Por supuesto, causa rechazo y
una profunda tristeza la consciencia de que, una y otra vez, huimos y
rechazamos el Amor de Dios. Descubrimos en nuestro corazón esa doble voluntad,
que tan bien describe San Pablo, cuando nos dice que el Espíritu quiere el
amor, pero nuestra carne es débil (Mateo 26, 41).
El problema es que cuando esto
ocurre, en realidad estamos huyendo de nosotros mismos. ¿Difícil? Sí… pero tenemos que hacerlo. Pues, si no morimos con
Cristo, tampoco participamos de su resurrección (Romanos 6, 8-18).
Nos cuesta perdonarnos a
nosotros mismos. Si no nos vemos desde los ojos del Padre, la consciencia de
nuestros pecados y la oscuridad que muchas veces vivimos nos hace caer en el
negativismo y la desesperanza. Aceptar y reconocer con humildad y serenidad
nuestro lado oscuro, solo es posible con la luz de la Verdad, que brota del
encuentro con Dios.
La «otra
mirada» es la que aprendemos del mundo o del demonio, que nos recrimina
por caer una y otra vez en los mismos pecados. Así nunca vamos a poder
perdonarnos.
Es más, no podremos soportar
mirarnos y reconocernos. Sin ese Amor de Dios, ¿qué
nos puede sostener? ¿Qué esperanza podemos tener, si sabemos que, hace años
cojeamos del mismo pie? ¿Nos confesamos de lo mismo?

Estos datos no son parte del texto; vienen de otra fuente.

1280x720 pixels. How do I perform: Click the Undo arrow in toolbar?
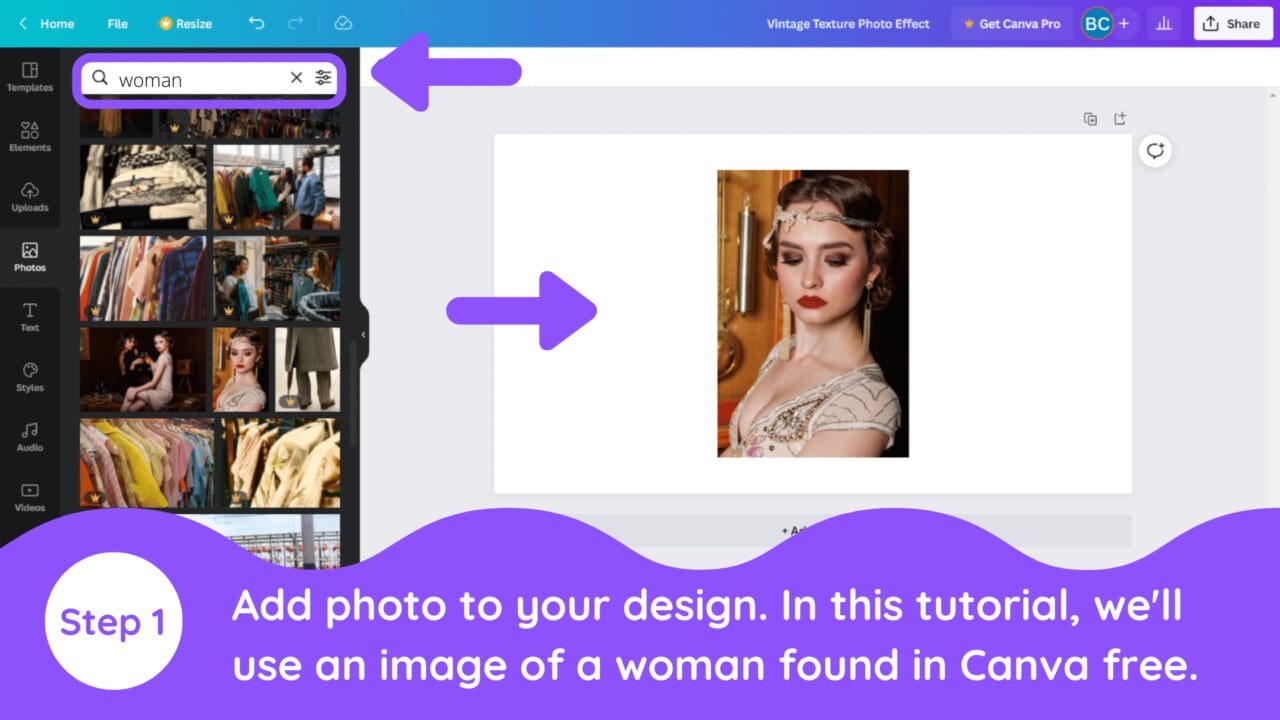pyautogui.click(x=258, y=23)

Llegamos al punto de creer –
como lo dice el hermano mayor en la parábola del Padre misericordioso – que no
merecemos el Amor del Padre, porque somos pecadores.
La verdad es que,
efectivamente, por nuestras conductas no merecemos el Amor de Dios. Pero esa es
una manera humana de pensar. Demos gracias a Dios, porque Su Amor es diferente.
Que supera nuestra traición, y nos envió a su Hijo único, para salvarnos de
nuestros pecados.
SEGUIMOS SIENDO HIJOS DE DIOS
Es verdad que por nuestros
pecados – aunque suene horrible y difícil de reconocer – merecemos el infierno.
No hay nada que podamos hacer, por lo que merezcamos gozar de la Gloria de
Dios, en el Cielo. No lo merecemos, somos unos indignos pecadores.
Pero lo cierto es que Dios nos
ama gratuitamente, y Cristo quiso entregar su vida en la Cruz, por libre
voluntad. Porque nos ama. Nos ha devuelto la posibilidad de entrar al Cielo,
sencillamente por su Amor gratuito.
Por culpa del pecado hemos
perdido nuestra semejanza, y, en vez de estar inclinados al amor, tenemos la
concupiscencia que no instiga a vivir el egoísmo. Sin embargo, sabemos que no
hemos sido radicalmente rotos por alejarnos de Dios. Todavía somos buenos por
naturaleza, aunque heridos por el pecado.
El gran reto que nos toca es
un combate espiritual, que implica ser fiel al amor que nos tiene el Señor, y
rechazar el pecado. Comprometiéndonos a ser responsables con nuestra libertad,
optando por la Verdad, y encaminándonos hacia lo Bueno. Llamados a ser otro
Cristo, como nos invita repetidas veces San Pablo. (Filipenses 1, 21 / Gálatas
2, 20)
Finalmente, pidamos a Dios que
nos conceda la gracia de mirarnos desde Su Misericordia, y no tener miedo de
reconocer el pecado que habita en nuestro corazón. Que podemos ser iluminados
por Cristo, si es que lo abrimos y dejamos que Él nos perdone y sane nuestras
heridas, volviendo a la comunión con el Padre.
Tenemos la confianza que el
Señor nos perdona una y otra vez, mientras reconozcamos con humildad quiénes
somos y cómo somos ante Dios. No nos ocultemos por nuestros pecados, más bien
dejémonos reconciliar por Dios (2 Coríntios 5, 20).